Representation-alignment in Theory-of-Mind tasks across Language Models and Agents

Published: 06 Mar 2025, Last Modified: 06 Mar 2025ICLR 2025 Re-Align Workshop PosterEveryoneRevisionsBibTeXCC BY 4.0
Track: long paper (up to 10 pages)
Domain: cognitive science
Abstract: As AI systems increasingly tackle complex reasoning tasks, understanding how they internally structure mental states is crucial. While prior research has explored representational alignment in vision models, its role in higher-order cognition, particularly Theory of Mind (ToM), remains underexamined. This study evaluates how AI models encode and compare mental states in ToM tasks, focusing on False Belief, Irony, and Faux Pas reasoning.
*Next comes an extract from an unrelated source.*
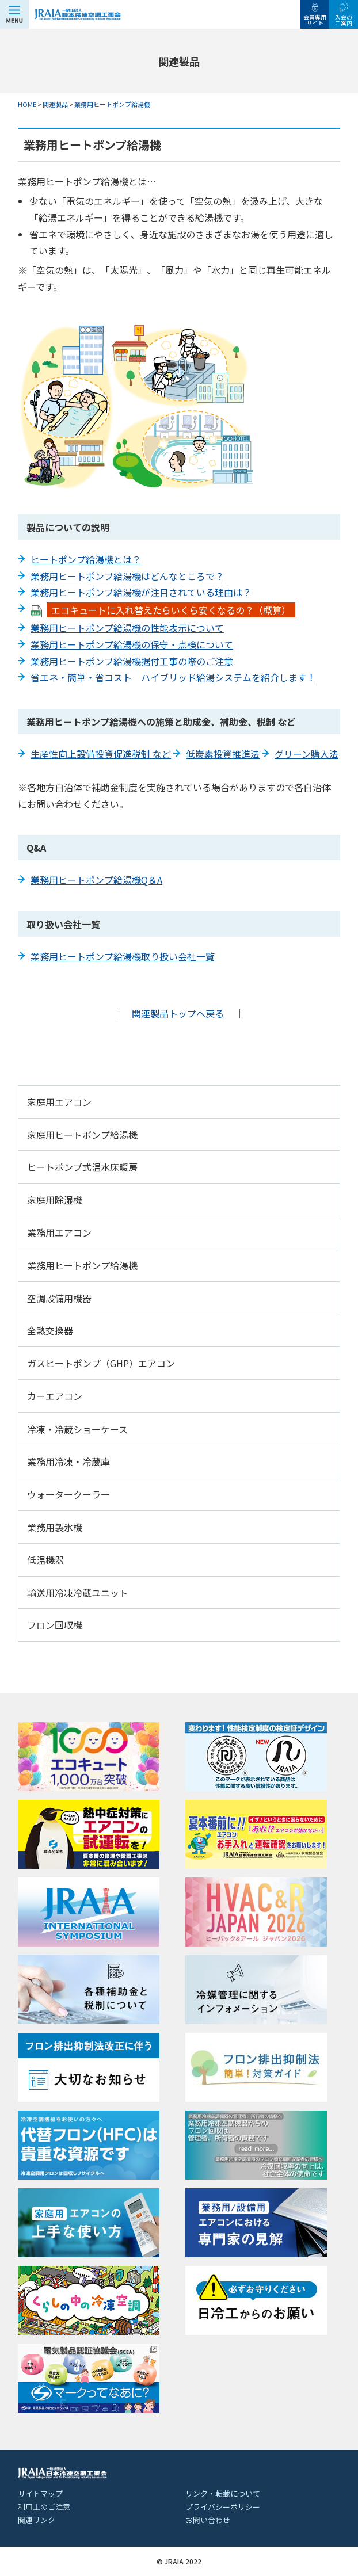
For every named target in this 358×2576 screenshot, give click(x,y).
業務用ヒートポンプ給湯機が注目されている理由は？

Using a triplet-based similarity framework, we assess whether structured reasoning models (e.g., DeepSeek R1) exhibit better alignment than token-based models like LLaMA. While AI models correctly answer individual ToM queries, they fail to recognize broader conceptual structures, clustering stories by surface-level textual similarity rather than belief-based organization. This misalignment persists across 0th, 1st, and 2nd-order ToM reasoning, highlighting a fundamental gap between human and AI cognition. Moreover, explicit reasoning mechanisms in DeepSeek do not reliably improve alignment, as models struggle to capture hierarchical ToM structures. Our findings suggest that achieving deeper AI alignment requires moving beyond task accuracy toward developing structured, human-like mental representations. By leveraging triplet-based alignment metrics, we propose a novel approach for quantifying AI cognition and guiding future improvements in reasoning, interpretability, and social alignment.